:: Vorliegender Text ::
Biopic über Aretha Franklin: Die Musik war ihre Rettung

Triumph und Trauma: Das Biopic „Respect“ erzählt, wie Aretha Franklin zur Queen of Soul aufstieg.

Die Sängerin ist im Halbprofil zu sehen, hinter ihr die Silhouetten der Musiker. Das Lied handelt von einem „No Good Heartbreaker“, einem Mann, den sie nicht verlassen kann, obwohl er sie mies behandelt. Weil sie ihn liebt. Sie faucht und schreit, dann setzen die Bläser ein und sie wispert sanft den Refrain: „I ain’t never loved a man the way I love you.“ Ein Meilenstein der Popgeschichte. Und ein Ehedrama.

Mit dem Album „I Never Loved a Man the Way I Love You“ schaffte Aretha Franklin 1967 den kommerziellen Durchbruch. Es war das erste Album, das sie beim Label Atlantic veröffentlichte, und ihr erstes, das sie in den Südstaaten aufnahm. Zumindest teilweise. Die Szenen, in denen die Soulsängerin im legendären Fame Studio in Muscle Shoals, einer Kleinstadt in Alabama, das Titelstück der Platte einspielt, gehören zu den Höhepunkten des Biopics „Respect“.

Jennifer Hudson spielt Aretha Franklin mit atemberaubender Präzision. Ihre Stimme klingt genauso wütend und rau wie beim Vorbild, sie wirft sich mit ganzer Verve in dieses Lied. Niemand hatte Franklin gesagt, dass alle Begleitmusiker Weiße sind. Sie will wieder abreisen, dann fängt die Band zu spielen an, ziemlich funky, und Franklin beginnt zu singen. Bis ihr Ehemann Ted White (Marlon Wayans) aufkreuzt und einen handgreiflichen Streit mit Studiochef Rick Hall (Myk Watford) vom Zaun bricht. Ted ist auch ihr Manager, er will die Kontrolle über sie nicht aufgeben. Ein Fall von toxischer Männlichkeit, wie im Song beschrieben. Die Aufnahmen werden abgebrochen und erst ein halbes Jahr später in New York fortgesetzt.
:::
:: Daten ::
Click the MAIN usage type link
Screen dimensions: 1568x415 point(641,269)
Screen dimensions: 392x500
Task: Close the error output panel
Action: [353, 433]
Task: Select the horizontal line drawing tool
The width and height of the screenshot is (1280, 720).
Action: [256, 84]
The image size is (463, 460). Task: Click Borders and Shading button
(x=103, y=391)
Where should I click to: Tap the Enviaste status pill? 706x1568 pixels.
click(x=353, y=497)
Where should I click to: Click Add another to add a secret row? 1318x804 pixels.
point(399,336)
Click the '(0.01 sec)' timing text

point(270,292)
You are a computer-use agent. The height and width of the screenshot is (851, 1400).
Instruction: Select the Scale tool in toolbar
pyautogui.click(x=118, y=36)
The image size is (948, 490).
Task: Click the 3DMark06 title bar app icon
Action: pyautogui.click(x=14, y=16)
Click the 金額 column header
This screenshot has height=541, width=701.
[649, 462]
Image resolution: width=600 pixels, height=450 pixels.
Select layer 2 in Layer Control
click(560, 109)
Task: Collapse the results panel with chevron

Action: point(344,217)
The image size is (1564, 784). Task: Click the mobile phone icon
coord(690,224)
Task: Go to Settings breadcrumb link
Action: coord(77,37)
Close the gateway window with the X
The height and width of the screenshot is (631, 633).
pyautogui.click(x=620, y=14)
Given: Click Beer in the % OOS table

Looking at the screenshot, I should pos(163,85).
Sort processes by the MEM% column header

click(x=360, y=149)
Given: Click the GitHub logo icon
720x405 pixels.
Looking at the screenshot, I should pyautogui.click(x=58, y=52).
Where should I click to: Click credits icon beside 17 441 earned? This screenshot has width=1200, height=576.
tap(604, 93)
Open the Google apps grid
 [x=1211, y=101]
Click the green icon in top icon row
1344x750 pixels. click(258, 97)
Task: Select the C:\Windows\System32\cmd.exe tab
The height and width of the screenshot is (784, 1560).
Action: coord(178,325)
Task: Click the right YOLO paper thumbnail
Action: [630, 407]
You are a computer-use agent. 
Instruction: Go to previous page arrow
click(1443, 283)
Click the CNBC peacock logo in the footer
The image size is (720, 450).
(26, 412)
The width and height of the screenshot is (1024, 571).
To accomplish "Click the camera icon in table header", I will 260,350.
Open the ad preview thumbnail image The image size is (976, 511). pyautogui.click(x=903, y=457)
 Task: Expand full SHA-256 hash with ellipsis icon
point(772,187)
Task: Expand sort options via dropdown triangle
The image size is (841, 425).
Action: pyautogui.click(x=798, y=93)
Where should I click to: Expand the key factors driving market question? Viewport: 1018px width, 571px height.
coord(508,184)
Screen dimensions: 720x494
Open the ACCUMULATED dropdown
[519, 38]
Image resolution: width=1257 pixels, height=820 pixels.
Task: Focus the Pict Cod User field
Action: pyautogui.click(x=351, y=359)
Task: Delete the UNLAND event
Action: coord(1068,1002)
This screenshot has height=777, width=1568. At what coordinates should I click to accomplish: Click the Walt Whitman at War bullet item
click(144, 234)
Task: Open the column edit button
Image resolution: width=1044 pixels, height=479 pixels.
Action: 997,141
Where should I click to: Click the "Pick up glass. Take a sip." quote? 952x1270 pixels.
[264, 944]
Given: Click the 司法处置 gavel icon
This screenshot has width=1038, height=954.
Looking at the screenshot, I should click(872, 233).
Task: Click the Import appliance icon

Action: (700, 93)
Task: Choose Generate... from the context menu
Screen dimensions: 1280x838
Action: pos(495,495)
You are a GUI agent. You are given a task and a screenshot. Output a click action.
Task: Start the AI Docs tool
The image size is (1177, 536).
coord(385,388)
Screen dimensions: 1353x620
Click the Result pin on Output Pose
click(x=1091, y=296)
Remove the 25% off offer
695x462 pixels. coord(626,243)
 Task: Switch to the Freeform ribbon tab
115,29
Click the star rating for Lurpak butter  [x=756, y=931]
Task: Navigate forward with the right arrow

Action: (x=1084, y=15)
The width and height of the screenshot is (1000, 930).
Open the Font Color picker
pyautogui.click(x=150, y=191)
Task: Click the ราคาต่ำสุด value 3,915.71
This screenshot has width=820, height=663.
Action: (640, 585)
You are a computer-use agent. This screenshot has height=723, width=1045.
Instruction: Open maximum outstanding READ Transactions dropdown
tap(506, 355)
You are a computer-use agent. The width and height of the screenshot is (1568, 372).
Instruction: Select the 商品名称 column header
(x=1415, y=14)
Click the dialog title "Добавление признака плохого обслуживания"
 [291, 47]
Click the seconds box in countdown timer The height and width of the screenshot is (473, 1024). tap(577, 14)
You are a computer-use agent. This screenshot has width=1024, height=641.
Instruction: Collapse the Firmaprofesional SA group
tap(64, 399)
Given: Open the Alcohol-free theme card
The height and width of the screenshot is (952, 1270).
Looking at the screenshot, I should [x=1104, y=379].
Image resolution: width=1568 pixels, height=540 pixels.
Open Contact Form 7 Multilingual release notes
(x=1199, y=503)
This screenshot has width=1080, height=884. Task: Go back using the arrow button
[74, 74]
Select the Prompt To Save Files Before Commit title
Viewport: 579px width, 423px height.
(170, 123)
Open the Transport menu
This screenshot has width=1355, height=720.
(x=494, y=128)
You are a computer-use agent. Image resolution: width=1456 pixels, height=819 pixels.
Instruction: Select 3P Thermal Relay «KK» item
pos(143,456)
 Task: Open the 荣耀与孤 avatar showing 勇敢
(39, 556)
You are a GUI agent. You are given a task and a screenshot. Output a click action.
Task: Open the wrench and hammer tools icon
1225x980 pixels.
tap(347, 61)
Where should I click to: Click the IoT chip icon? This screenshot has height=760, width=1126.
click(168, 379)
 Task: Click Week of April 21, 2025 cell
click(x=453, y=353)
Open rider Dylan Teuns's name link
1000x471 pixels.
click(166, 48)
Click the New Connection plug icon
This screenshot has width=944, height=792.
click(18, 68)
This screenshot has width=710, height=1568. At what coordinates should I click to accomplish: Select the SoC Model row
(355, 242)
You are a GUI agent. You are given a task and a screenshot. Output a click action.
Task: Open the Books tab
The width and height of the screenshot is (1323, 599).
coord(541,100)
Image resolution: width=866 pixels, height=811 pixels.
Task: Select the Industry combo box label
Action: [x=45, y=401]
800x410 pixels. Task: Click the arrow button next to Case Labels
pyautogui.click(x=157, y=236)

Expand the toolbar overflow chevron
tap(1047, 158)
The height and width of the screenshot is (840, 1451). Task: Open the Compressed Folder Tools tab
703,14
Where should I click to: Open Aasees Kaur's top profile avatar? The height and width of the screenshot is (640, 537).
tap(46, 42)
:::
Fragen und Aufgaben
**1)** Wo und wann wurden laut dem Text über das Biopic „Respect“ die abgebrochenen Aufnahmen fortgesetzt?
**2)** Führe den Text über das Biopic „Respect“ nach seinem letzten Satz weiter.

Lösungen der Aufgaben
**1)** Ein halbes Jahr später in New York.

**2)**
Aretha Franklin, die vor drei Jahren im Alter von 76 Jahren gestorben ist, hat viele Abstürze und Neuanfänge erlebt. „Respect“, von der südafrikanischen Regisseurin Liesl Tommy inszeniert, erzählt die Geschichte einer gegen viele Widerstände erkämpften Emanzipation. Der Film beginnt 1952 in Detroit. Aretha ist neun und wird mitten in der Nacht von ihrem Vater geweckt: „Wir möchten dich singen hören!“

Forest Whitaker spielt den Patriarchen mit einer Mischung aus Schroffheit und Warmherzigkeit. Aretha läuft im Nachthemd ins Wohnzimmer, vorbei an trinkenden, rauchenden Partygästen, baut sich vor dem Flügel auf und singt ein Boogie-Woogie-Stück. Die Gäste jubeln.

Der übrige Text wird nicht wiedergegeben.